Output Impedance
Why is output impedance (zout) important?
A power supply is a source of current from a fixed voltage. Any impedance at the power supply output (zout) is in series with the load impedance being driven by the supply. The supply impedance and the load impedance form a voltage divider, so as the load requests current from the supply, the voltage at the load will change by the amount zout * iload.
Thus lower zout delivers fundamentally better voltage regulation. Watch the first three minutes of a video from Texas Instruments to learn more [choose Low distortion design (4) and topic External sources].
SPX Output Impedance vs. Frequency
What is Superpower's output impedance? Amazing! Here is a graph of Zout vs. frequency, showing a 50mΩ maximum impedance while delivering 10mA from 20Hz to 200KHz. This is measured on a typical production SPX78 with 12V out.
What are we showing you?
In this test, a 10mA AC current is pulled from the regulator output (top trace, at 10mA/div), as frequency of the current is swept from 20Hz to 200kHz. The AC voltage appearing at the output of the regulator (bottom trace at 50mΩ/div by using a gain of 1000 amplifier) represents the output impedance, where zout=vac/iac. Voltage is graphed on an oscilloscope where you can see frequency change across the horizontal axis at 20kHz per division.
SPX zout stays low across ten times the audio band. We dare you to find or build a better regulator! Take a look at our Zout comparison page to see how SPX compares to other available voltage regulators.
Superpower Output Impedance compared to other regulators
Belleson's newest SPX regulator was multiple years in development, and designed to have the lowest possible output impedance while keeping the circuit fast and stable.
How does Superpower compare with other voltage regulators? See these oscillograms and judge for yourself. Test notes are at the bottom of the page.
Why is low zout desirable?
Output impedance, or zout, is a small signal measurement of a regulator's ability to deliver current while vout remains constant. Any deviation from constant represents a voltage drop across the output impedance due to the AC excitation current from the output.
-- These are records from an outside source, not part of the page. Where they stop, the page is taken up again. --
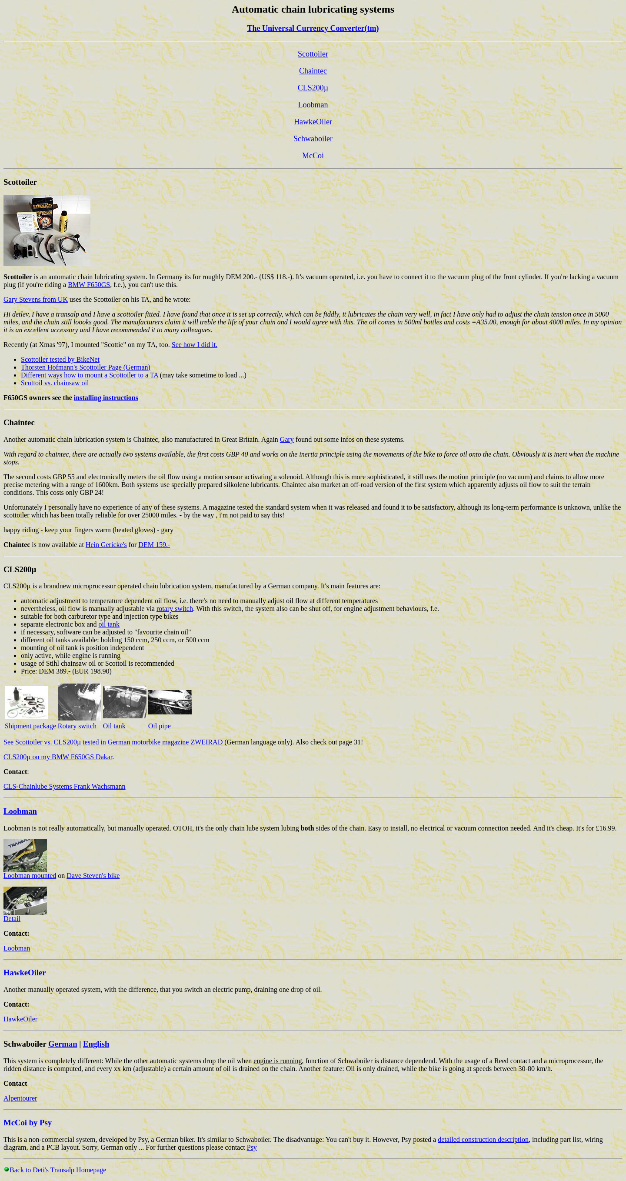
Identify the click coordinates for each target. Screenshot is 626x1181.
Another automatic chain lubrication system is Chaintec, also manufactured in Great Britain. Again (141, 439)
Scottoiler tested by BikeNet (60, 359)
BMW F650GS (89, 284)
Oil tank (114, 726)
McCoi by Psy (27, 1122)
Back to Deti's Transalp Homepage (58, 1170)
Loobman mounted (29, 872)
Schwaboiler (313, 138)
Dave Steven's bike (93, 875)
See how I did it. (194, 344)
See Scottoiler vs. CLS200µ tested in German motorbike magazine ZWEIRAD (113, 742)
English (96, 1043)
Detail (25, 915)
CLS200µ (313, 87)
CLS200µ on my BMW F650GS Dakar (57, 757)
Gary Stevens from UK (35, 299)
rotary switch (174, 608)
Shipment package (30, 726)
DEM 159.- (154, 544)
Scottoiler (313, 54)
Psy (252, 1147)
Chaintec (313, 71)
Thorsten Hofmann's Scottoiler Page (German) (85, 367)
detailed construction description (483, 1139)
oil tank (109, 624)
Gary (287, 439)
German (62, 1043)
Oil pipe (159, 726)
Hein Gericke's (106, 544)
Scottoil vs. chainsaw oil (55, 383)
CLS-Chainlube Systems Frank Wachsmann (64, 786)
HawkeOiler (313, 121)
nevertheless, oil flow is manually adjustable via (88, 608)
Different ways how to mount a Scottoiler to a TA (89, 375)
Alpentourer (20, 1098)
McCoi (313, 155)
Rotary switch (77, 726)
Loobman (313, 104)
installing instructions (106, 397)
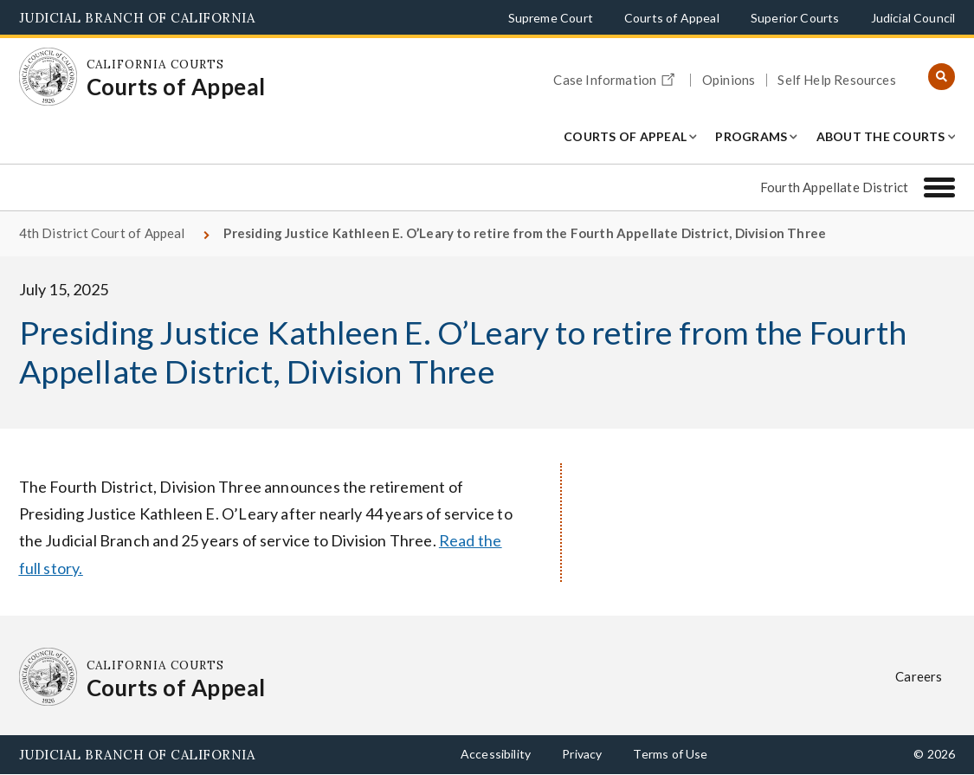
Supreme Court (550, 17)
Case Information (616, 77)
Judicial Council (913, 17)
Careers (918, 676)
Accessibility (496, 753)
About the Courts (880, 136)
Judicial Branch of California (137, 18)
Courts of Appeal (671, 17)
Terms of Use (670, 753)
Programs (751, 136)
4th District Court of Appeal (102, 233)
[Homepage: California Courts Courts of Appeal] (48, 77)
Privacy (582, 753)
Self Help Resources (836, 80)
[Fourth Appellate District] (939, 187)
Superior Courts (795, 17)
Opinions (728, 80)
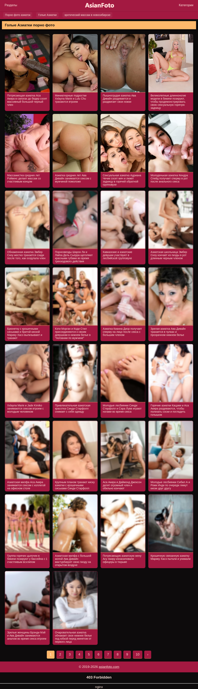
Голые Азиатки (47, 14)
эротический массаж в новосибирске (87, 14)
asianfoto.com (109, 667)
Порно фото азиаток (17, 14)
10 (137, 654)
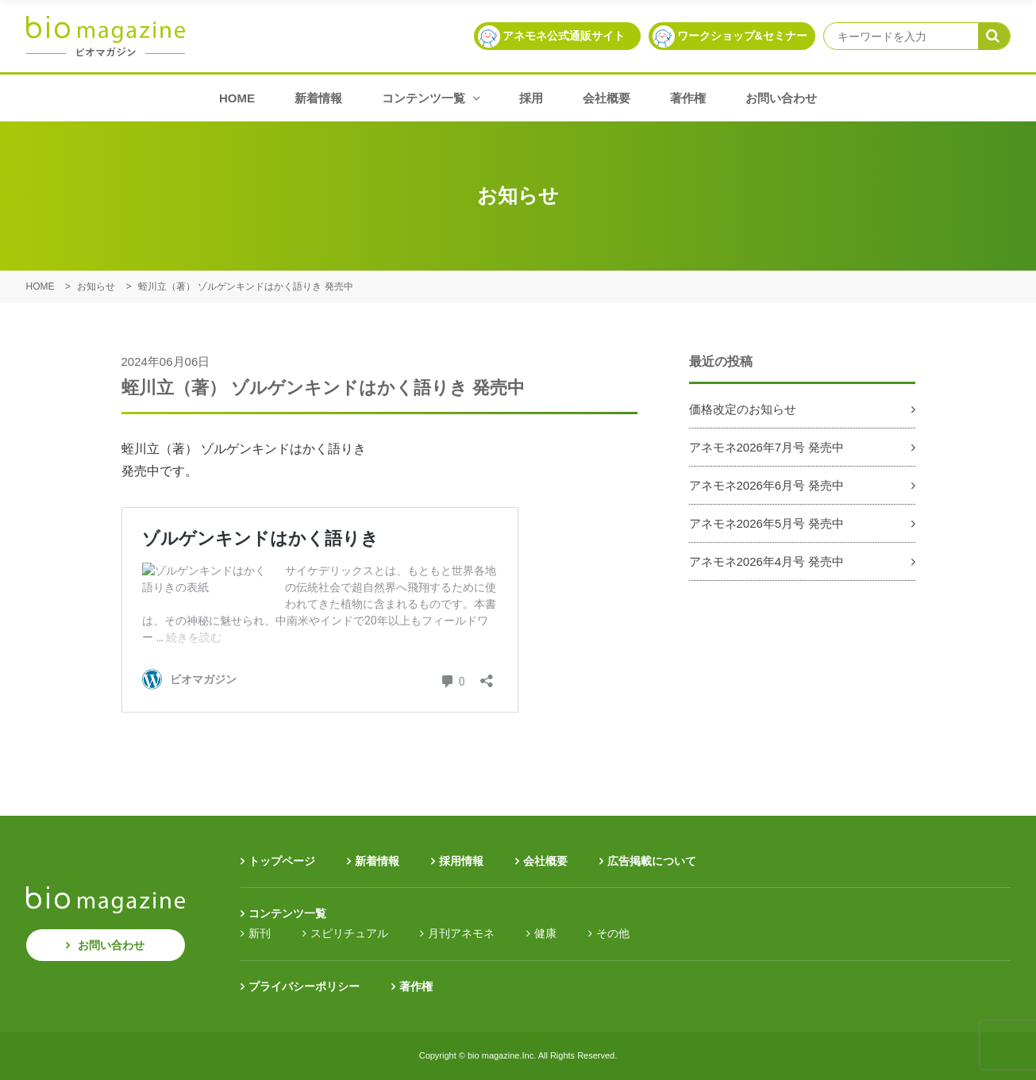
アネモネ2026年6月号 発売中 (767, 485)
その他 (613, 933)
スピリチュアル (349, 933)
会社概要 (606, 98)
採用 (531, 98)
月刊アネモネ (461, 933)
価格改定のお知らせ (742, 409)
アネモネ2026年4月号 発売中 (767, 561)
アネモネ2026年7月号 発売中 (767, 447)
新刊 (259, 933)
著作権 (688, 98)
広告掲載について (651, 861)
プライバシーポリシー (304, 986)
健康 (545, 933)
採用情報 (461, 861)
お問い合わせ (781, 98)
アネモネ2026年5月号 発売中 (767, 523)
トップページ (281, 861)
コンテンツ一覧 (430, 98)
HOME (237, 98)
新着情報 (318, 98)
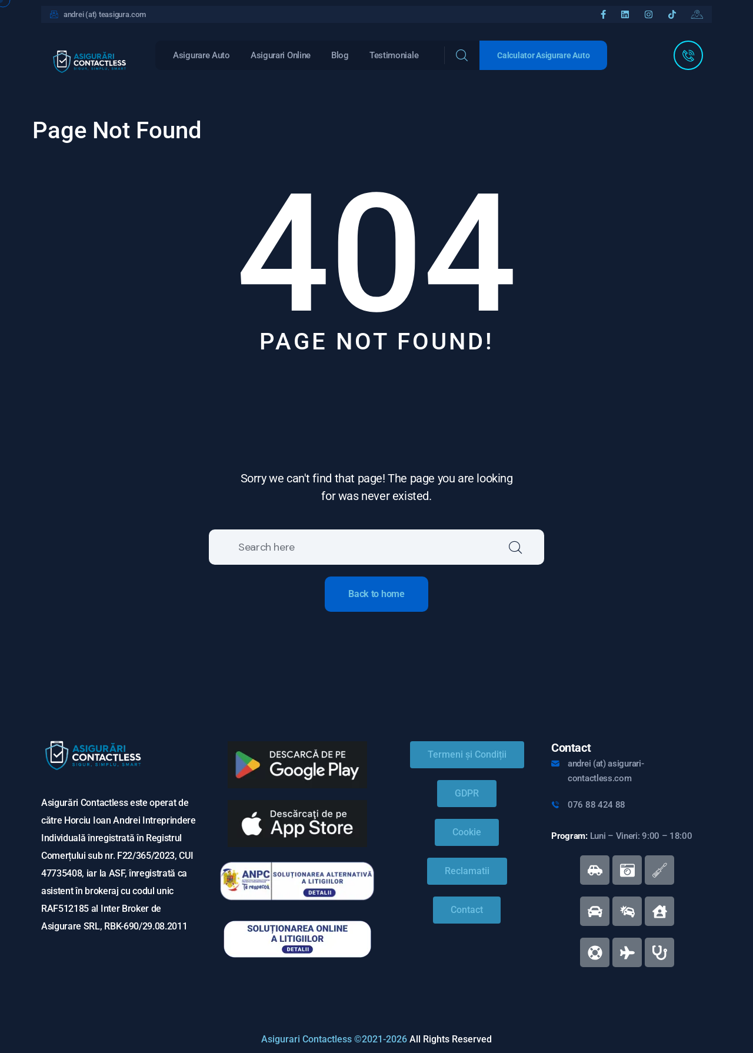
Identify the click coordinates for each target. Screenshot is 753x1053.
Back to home (376, 593)
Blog (340, 55)
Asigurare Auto (201, 55)
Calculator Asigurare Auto (543, 55)
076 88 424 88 (596, 804)
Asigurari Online (281, 55)
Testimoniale (393, 55)
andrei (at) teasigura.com (105, 14)
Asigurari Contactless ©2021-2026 (334, 1039)
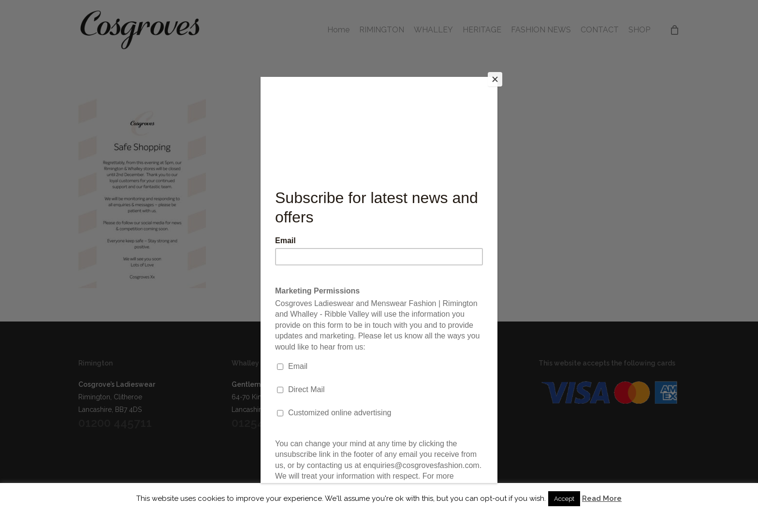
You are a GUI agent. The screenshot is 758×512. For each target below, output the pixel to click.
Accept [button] (564, 498)
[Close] (495, 79)
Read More (602, 498)
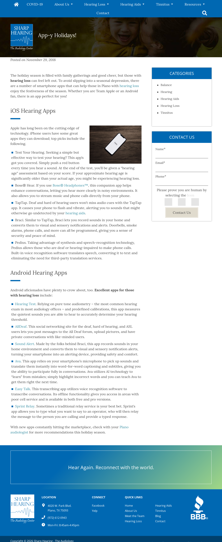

In this test, a 10mA AC current is pulled from the regulator, as frequency of the current is swept from 20Hz to 200kHz. The AC voltage appearing at the output of the regulator represents its output impedance, where zout=vac/iac.
If you look at a power supply as a source of current from a fixed voltage, any impedance at the power supply output is in series with the load impedance being driven by the supply. That load is, for audio, typically one or many amplification devices. The supply impedance and the load impedance form a voltage divider, so as the load requests current from the supply, the voltage at the load will change by the amount zout * iload.
Thus lower supply zout delivers fundamentally better supply voltage regulation. To learn more, watch the video from TI on this page. Find Topic "Low Distortion Design" and watch the first 3 minutes of "External sources" video.
SPX78
Belleson's SPX78 has very low zout at audio frequencies and increases gradually to 50mΩ at 200kHz.
Sparkos Labs
zout for the Sparkos SS7812 grows to 110mΩ at 110kHz then decreases slightly toward 200kHz.
LM7812
The LM7812 with high impedance around 10kHz and its noisy. zout is set mostly by the output capacitor.
LT3045
The LT3045 from Analog Devices has a Zout that increases in a slight bow up to 60mΩ at 200kHz.
TPS7A4700
The TPS7A4700 from TI has a bloom in the audio band, where zout is about 200mΩ at 10kHz.
Dexa/NewClassD LC7812 UWB Mk2
Relatively high zout with a peak in the audio band up around 180mΩ , and visible noise.
Notes
Measurements are taken in the same test socket, with the same input stimulus and output sense for all devices. Measurements may differ from those you see in manufacturers' data sheets because of different setup, e.g. input or output capacitance, placement of sense device, wire lengths, etc.
Voltage is amplified by 500 and graphed on an oscilloscope. You can see frequency change across the horizontal axis at 20kHz per division.
The top trace is output current as measured with a Tektronix current probe amplifier set to 10mA per division. For some regulators the change in vout is too low to be useful so we fed it through our noise amplifier to give it a gain of 1000. Thus the bottom trace is 1000 x regulator Vout.
The LT3045 and TPS7A4700 are both surface mount monolithic devices that require a PCB to allow them to be plugged into a TO-220 style test socket. The tested devices were, when purchased, mounted on a PCB with MLCC capacitors already connected. Replacing the MLCCs with tantalum on the TPS7A4700 PCB significantly improved performance, and the measurements you see here are with 10µF tantalum.
It's possible that zout graphs of the lowest measured parts have some error due to feed–through in the test fixture. Thus zout could be lower than we measured.